Task to carry out: Word for word, please copy the listing below, with its pictures left out.

::: Available data :::

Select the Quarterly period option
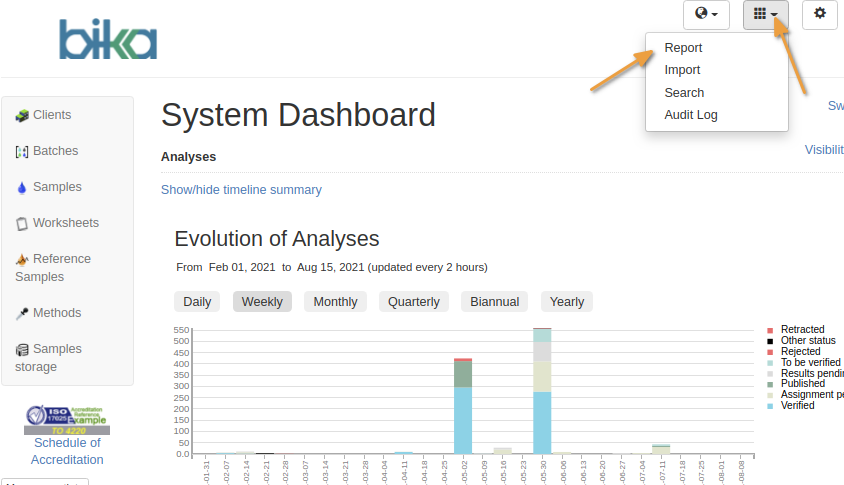 coord(414,302)
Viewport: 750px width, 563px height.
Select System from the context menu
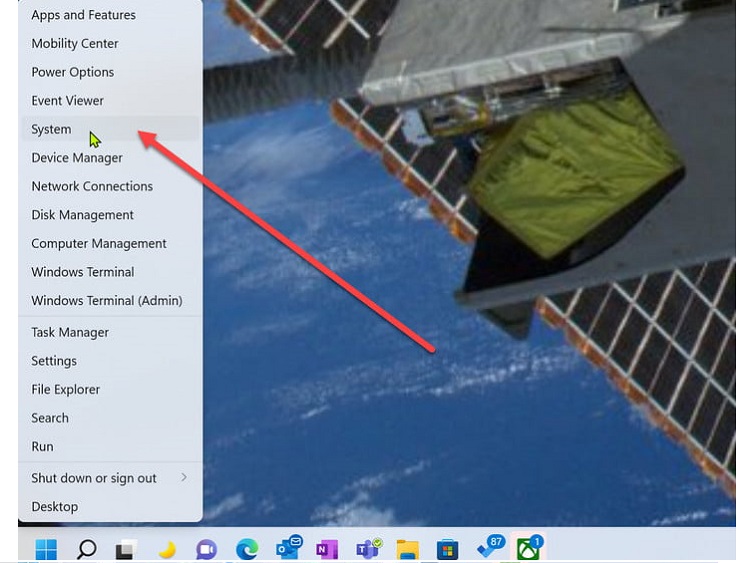(51, 129)
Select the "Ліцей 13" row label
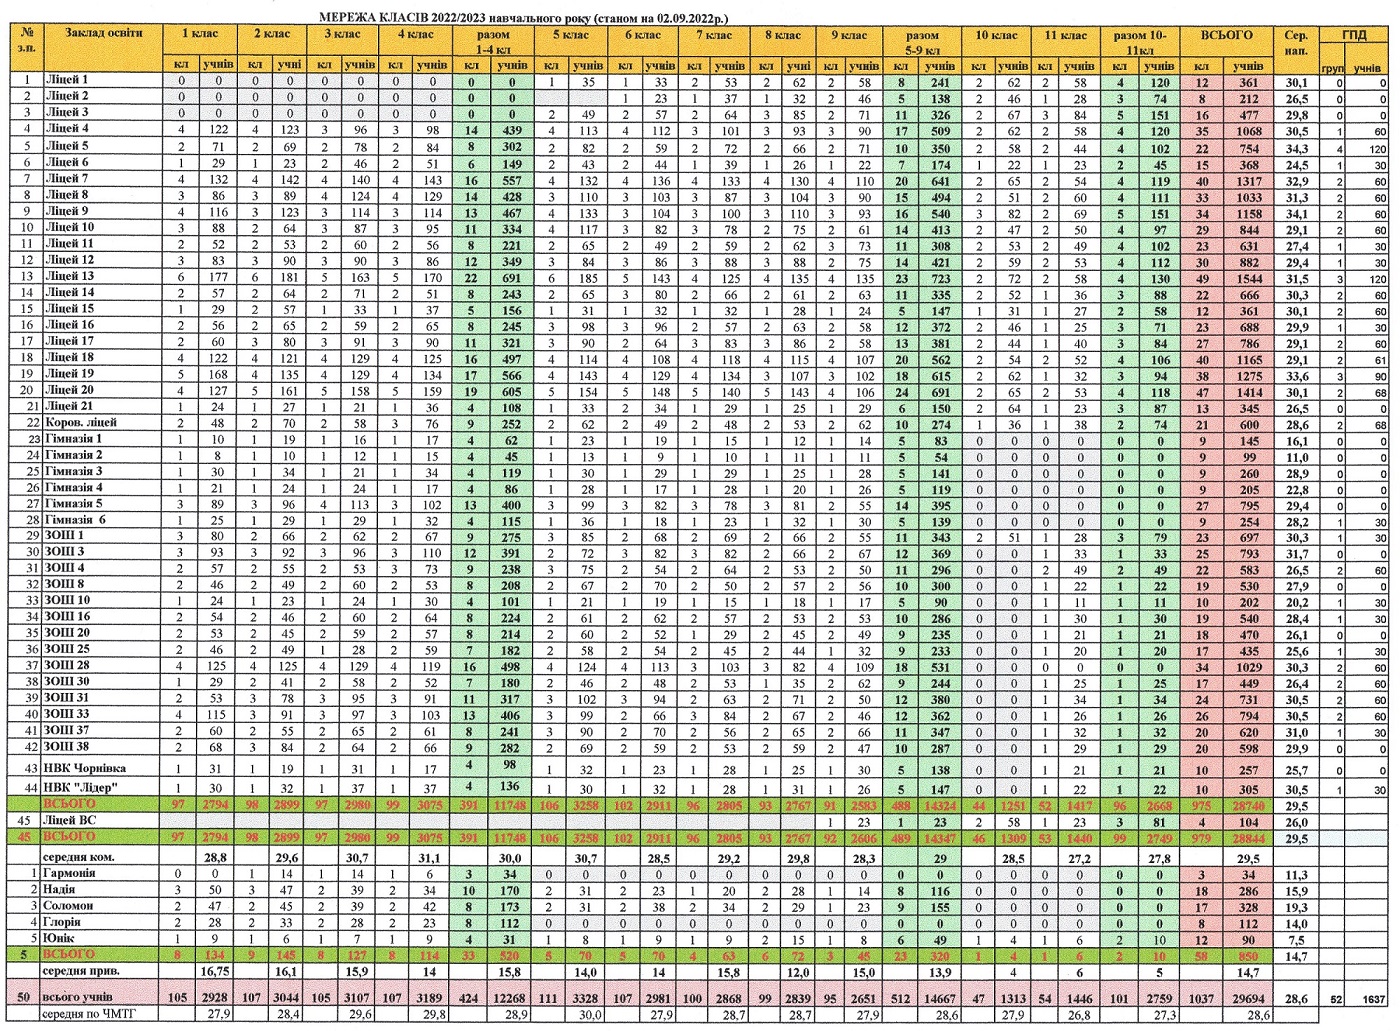Image resolution: width=1400 pixels, height=1031 pixels. pos(69,276)
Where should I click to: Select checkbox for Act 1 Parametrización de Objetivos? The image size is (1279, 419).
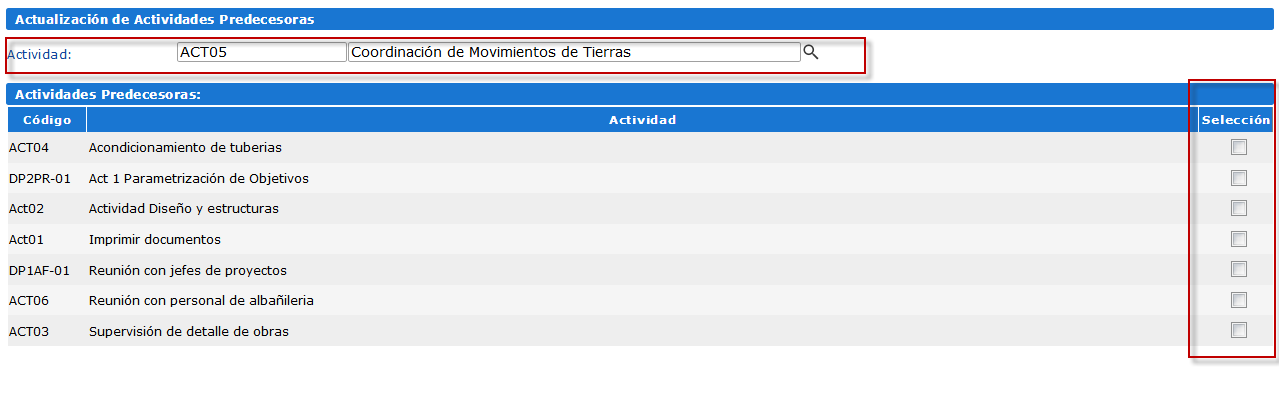(x=1239, y=178)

:::

Problem solution:
Select the Quarterly period option
 coord(414,302)
Viewport: 750px width, 563px height.
Select System from the context menu
(51, 129)
Select the "Ліцей 13" row label
Image resolution: width=1400 pixels, height=1031 pixels. pos(69,276)
Where should I click to: Select checkbox for Act 1 Parametrización de Objetivos? The image size is (1279, 419).
(x=1239, y=178)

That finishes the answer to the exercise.